EXERCISE INPUTS
==*==

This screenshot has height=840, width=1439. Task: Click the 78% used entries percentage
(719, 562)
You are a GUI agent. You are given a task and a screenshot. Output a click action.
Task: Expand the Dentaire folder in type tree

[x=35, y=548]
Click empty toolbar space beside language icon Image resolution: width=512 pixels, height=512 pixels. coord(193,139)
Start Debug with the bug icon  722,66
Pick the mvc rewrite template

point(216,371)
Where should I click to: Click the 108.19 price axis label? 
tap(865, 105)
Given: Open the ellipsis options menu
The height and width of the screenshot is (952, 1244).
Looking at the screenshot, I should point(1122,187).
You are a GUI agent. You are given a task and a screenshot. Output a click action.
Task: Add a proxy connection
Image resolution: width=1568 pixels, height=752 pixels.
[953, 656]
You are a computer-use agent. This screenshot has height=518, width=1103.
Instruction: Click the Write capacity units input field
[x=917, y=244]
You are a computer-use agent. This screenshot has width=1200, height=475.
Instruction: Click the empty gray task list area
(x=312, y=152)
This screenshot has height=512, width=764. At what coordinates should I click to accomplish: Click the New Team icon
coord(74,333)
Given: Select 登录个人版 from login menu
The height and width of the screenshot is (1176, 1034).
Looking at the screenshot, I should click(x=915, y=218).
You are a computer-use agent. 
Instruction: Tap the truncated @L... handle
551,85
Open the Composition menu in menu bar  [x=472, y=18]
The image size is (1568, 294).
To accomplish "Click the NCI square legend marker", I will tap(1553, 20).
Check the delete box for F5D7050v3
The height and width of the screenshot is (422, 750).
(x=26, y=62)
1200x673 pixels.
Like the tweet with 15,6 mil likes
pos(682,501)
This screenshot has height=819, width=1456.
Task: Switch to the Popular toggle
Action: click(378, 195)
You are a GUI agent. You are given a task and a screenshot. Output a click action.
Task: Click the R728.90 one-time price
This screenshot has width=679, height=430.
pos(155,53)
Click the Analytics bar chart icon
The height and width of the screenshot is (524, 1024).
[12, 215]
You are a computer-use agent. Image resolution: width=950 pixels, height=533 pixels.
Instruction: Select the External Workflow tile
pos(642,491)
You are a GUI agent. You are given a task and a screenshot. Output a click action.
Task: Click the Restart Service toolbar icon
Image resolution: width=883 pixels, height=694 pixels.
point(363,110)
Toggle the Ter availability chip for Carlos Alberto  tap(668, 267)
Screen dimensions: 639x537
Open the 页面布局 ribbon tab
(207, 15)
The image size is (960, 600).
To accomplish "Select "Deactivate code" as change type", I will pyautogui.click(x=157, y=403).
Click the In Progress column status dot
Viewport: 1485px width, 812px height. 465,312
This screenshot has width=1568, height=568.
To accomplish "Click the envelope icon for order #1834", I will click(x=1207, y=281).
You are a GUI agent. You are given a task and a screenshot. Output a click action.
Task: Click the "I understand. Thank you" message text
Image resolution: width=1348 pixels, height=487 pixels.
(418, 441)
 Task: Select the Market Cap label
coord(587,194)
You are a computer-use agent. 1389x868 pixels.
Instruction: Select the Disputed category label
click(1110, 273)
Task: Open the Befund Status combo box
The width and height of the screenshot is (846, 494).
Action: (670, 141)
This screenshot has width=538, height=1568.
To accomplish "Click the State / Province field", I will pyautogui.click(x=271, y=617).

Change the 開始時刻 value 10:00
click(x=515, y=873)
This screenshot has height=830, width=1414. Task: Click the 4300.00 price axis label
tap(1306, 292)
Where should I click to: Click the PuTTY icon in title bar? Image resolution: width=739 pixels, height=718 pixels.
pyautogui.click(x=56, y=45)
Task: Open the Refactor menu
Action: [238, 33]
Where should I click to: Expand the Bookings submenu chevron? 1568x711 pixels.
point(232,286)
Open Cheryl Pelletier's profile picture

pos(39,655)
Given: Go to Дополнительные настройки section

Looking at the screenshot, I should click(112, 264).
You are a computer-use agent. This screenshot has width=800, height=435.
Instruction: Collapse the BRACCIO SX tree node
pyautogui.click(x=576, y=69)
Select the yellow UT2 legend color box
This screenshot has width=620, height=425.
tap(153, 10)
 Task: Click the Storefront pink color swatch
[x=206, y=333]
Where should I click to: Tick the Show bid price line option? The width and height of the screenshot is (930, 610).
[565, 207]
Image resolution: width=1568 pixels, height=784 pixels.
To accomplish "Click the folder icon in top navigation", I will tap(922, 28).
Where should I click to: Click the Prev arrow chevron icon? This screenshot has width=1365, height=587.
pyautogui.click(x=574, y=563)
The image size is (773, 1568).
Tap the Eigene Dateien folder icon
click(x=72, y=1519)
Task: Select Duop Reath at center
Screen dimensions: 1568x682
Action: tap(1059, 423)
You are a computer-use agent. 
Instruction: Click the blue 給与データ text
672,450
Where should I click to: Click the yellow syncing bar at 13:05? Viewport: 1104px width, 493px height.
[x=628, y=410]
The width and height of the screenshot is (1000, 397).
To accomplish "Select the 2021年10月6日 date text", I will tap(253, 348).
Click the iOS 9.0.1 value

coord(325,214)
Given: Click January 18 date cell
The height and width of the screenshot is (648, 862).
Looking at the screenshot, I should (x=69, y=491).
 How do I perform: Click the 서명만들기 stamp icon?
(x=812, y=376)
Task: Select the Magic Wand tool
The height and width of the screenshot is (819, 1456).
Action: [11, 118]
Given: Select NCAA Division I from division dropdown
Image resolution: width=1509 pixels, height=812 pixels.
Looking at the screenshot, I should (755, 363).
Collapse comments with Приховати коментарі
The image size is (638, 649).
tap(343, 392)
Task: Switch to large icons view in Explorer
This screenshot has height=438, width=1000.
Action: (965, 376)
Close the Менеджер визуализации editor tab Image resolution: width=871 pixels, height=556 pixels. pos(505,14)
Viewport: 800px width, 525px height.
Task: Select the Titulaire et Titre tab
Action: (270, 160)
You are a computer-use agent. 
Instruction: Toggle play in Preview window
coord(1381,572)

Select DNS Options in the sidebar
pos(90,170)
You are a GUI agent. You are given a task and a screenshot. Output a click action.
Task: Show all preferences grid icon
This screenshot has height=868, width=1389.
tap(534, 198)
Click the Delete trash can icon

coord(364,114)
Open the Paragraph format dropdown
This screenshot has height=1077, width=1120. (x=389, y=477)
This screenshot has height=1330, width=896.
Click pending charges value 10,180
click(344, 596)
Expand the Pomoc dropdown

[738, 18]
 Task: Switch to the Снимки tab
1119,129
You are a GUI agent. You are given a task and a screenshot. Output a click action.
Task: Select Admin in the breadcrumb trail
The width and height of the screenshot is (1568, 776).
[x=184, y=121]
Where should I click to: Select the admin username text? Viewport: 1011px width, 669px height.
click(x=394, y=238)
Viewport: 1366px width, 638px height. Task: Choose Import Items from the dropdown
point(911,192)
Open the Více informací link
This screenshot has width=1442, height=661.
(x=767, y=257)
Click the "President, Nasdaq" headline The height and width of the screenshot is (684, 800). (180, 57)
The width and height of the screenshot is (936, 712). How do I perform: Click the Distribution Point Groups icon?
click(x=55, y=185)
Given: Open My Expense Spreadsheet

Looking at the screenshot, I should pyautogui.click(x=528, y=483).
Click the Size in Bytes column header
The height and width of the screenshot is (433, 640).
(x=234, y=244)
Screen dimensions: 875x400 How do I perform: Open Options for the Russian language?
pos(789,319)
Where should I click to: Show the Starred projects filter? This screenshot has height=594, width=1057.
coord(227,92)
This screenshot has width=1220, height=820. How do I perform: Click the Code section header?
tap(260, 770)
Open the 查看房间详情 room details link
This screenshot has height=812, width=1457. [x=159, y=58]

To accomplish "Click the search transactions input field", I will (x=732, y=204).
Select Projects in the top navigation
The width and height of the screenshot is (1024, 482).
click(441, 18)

==*==

WHAT IS REQUIRED
In the listing above, change every instance of "computer-use agent" to "screen-control agent" and leave the rest of the text unchanged.

WRITTEN RESPONSE
This screenshot has height=840, width=1439. Task: Click the 78% used entries percentage
(719, 562)
You are a GUI agent. You are given a task and a screenshot. Output a click action.
Task: Expand the Dentaire folder in type tree

[x=35, y=548]
Click empty toolbar space beside language icon Image resolution: width=512 pixels, height=512 pixels. coord(193,139)
Start Debug with the bug icon  722,66
Pick the mvc rewrite template

point(216,371)
Where should I click to: Click the 108.19 price axis label? 
tap(865, 105)
Given: Open the ellipsis options menu
The height and width of the screenshot is (952, 1244).
Looking at the screenshot, I should point(1122,187).
You are a GUI agent. You are given a task and a screenshot. Output a click action.
Task: Add a proxy connection
Image resolution: width=1568 pixels, height=752 pixels.
[953, 656]
You are a screen-control agent. This screenshot has height=518, width=1103.
Instruction: Click the Write capacity units input field
[x=917, y=244]
You are a screen-control agent. This screenshot has width=1200, height=475.
Instruction: Click the empty gray task list area
(x=312, y=152)
This screenshot has height=512, width=764. At what coordinates should I click to accomplish: Click the New Team icon
coord(74,333)
Given: Select 登录个人版 from login menu
The height and width of the screenshot is (1176, 1034).
Looking at the screenshot, I should click(x=915, y=218).
You are a screen-control agent. 
Instruction: Tap the truncated @L... handle
551,85
Open the Composition menu in menu bar  [x=472, y=18]
The image size is (1568, 294).
To accomplish "Click the NCI square legend marker", I will tap(1553, 20).
Check the delete box for F5D7050v3
The height and width of the screenshot is (422, 750).
(x=26, y=62)
1200x673 pixels.
Like the tweet with 15,6 mil likes
pos(682,501)
This screenshot has height=819, width=1456.
Task: Switch to the Popular toggle
Action: click(378, 195)
You are a GUI agent. You are given a task and a screenshot. Output a click action.
Task: Click the R728.90 one-time price
This screenshot has width=679, height=430.
pos(155,53)
Click the Analytics bar chart icon
The height and width of the screenshot is (524, 1024).
[12, 215]
You are a screen-control agent. Image resolution: width=950 pixels, height=533 pixels.
Instruction: Select the External Workflow tile
pos(642,491)
You are a GUI agent. You are given a task and a screenshot. Output a click action.
Task: Click the Restart Service toolbar icon
Image resolution: width=883 pixels, height=694 pixels.
point(363,110)
Toggle the Ter availability chip for Carlos Alberto  tap(668, 267)
Screen dimensions: 639x537
Open the 页面布局 ribbon tab
(207, 15)
The image size is (960, 600).
To accomplish "Select "Deactivate code" as change type", I will pyautogui.click(x=157, y=403).
Click the In Progress column status dot
Viewport: 1485px width, 812px height. 465,312
This screenshot has width=1568, height=568.
To accomplish "Click the envelope icon for order #1834", I will click(x=1207, y=281).
You are a GUI agent. You are given a task and a screenshot. Output a click action.
Task: Click the "I understand. Thank you" message text
Image resolution: width=1348 pixels, height=487 pixels.
(418, 441)
 Task: Select the Market Cap label
coord(587,194)
You are a screen-control agent. 1389x868 pixels.
Instruction: Select the Disputed category label
click(1110, 273)
Task: Open the Befund Status combo box
The width and height of the screenshot is (846, 494).
Action: (670, 141)
This screenshot has width=538, height=1568.
To accomplish "Click the State / Province field", I will pyautogui.click(x=271, y=617).

Change the 開始時刻 value 10:00
click(x=515, y=873)
This screenshot has height=830, width=1414. Task: Click the 4300.00 price axis label
tap(1306, 292)
Where should I click to: Click the PuTTY icon in title bar? Image resolution: width=739 pixels, height=718 pixels.
pyautogui.click(x=56, y=45)
Task: Open the Refactor menu
Action: [238, 33]
Where should I click to: Expand the Bookings submenu chevron? 1568x711 pixels.
point(232,286)
Open Cheryl Pelletier's profile picture

pos(39,655)
Given: Go to Дополнительные настройки section

Looking at the screenshot, I should click(112, 264).
You are a screen-control agent. This screenshot has width=800, height=435.
Instruction: Collapse the BRACCIO SX tree node
pyautogui.click(x=576, y=69)
Select the yellow UT2 legend color box
This screenshot has width=620, height=425.
tap(153, 10)
 Task: Click the Storefront pink color swatch
[x=206, y=333]
Where should I click to: Tick the Show bid price line option? The width and height of the screenshot is (930, 610).
[565, 207]
Image resolution: width=1568 pixels, height=784 pixels.
To accomplish "Click the folder icon in top navigation", I will tap(922, 28).
Where should I click to: Click the Prev arrow chevron icon? This screenshot has width=1365, height=587.
pyautogui.click(x=574, y=563)
The image size is (773, 1568).
Tap the Eigene Dateien folder icon
click(x=72, y=1519)
Task: Select Duop Reath at center
Screen dimensions: 1568x682
Action: tap(1059, 423)
You are a screen-control agent. 
Instruction: Click the blue 給与データ text
672,450
Where should I click to: Click the yellow syncing bar at 13:05? Viewport: 1104px width, 493px height.
[x=628, y=410]
The width and height of the screenshot is (1000, 397).
To accomplish "Select the 2021年10月6日 date text", I will tap(253, 348).
Click the iOS 9.0.1 value

coord(325,214)
Given: Click January 18 date cell
The height and width of the screenshot is (648, 862).
Looking at the screenshot, I should (x=69, y=491).
 How do I perform: Click the 서명만들기 stamp icon?
(x=812, y=376)
Task: Select the Magic Wand tool
The height and width of the screenshot is (819, 1456).
Action: [11, 118]
Given: Select NCAA Division I from division dropdown
Image resolution: width=1509 pixels, height=812 pixels.
Looking at the screenshot, I should (755, 363).
Collapse comments with Приховати коментарі
The image size is (638, 649).
tap(343, 392)
Task: Switch to large icons view in Explorer
This screenshot has height=438, width=1000.
Action: (965, 376)
Close the Менеджер визуализации editor tab Image resolution: width=871 pixels, height=556 pixels. pos(505,14)
Viewport: 800px width, 525px height.
Task: Select the Titulaire et Titre tab
Action: (270, 160)
You are a screen-control agent. 
Instruction: Toggle play in Preview window
coord(1381,572)

Select DNS Options in the sidebar
pos(90,170)
You are a GUI agent. You are given a task and a screenshot. Output a click action.
Task: Show all preferences grid icon
This screenshot has height=868, width=1389.
tap(534, 198)
Click the Delete trash can icon

coord(364,114)
Open the Paragraph format dropdown
This screenshot has height=1077, width=1120. (x=389, y=477)
This screenshot has height=1330, width=896.
Click pending charges value 10,180
click(344, 596)
Expand the Pomoc dropdown

[738, 18]
 Task: Switch to the Снимки tab
1119,129
You are a GUI agent. You are given a task and a screenshot. Output a click action.
Task: Select Admin in the breadcrumb trail
The width and height of the screenshot is (1568, 776).
[x=184, y=121]
Where should I click to: Select the admin username text? Viewport: 1011px width, 669px height.
click(x=394, y=238)
Viewport: 1366px width, 638px height. Task: Choose Import Items from the dropdown
point(911,192)
Open the Více informací link
This screenshot has width=1442, height=661.
(x=767, y=257)
Click the "President, Nasdaq" headline The height and width of the screenshot is (684, 800). (180, 57)
The width and height of the screenshot is (936, 712). How do I perform: Click the Distribution Point Groups icon?
click(x=55, y=185)
Given: Open My Expense Spreadsheet

Looking at the screenshot, I should pyautogui.click(x=528, y=483).
Click the Size in Bytes column header
The height and width of the screenshot is (433, 640).
(x=234, y=244)
Screen dimensions: 875x400 How do I perform: Open Options for the Russian language?
pos(789,319)
Where should I click to: Show the Starred projects filter? This screenshot has height=594, width=1057.
coord(227,92)
This screenshot has width=1220, height=820. How do I perform: Click the Code section header?
tap(260, 770)
Open the 查看房间详情 room details link
This screenshot has height=812, width=1457. [x=159, y=58]

To accomplish "Click the search transactions input field", I will (x=732, y=204).
Select Projects in the top navigation
The width and height of the screenshot is (1024, 482).
click(441, 18)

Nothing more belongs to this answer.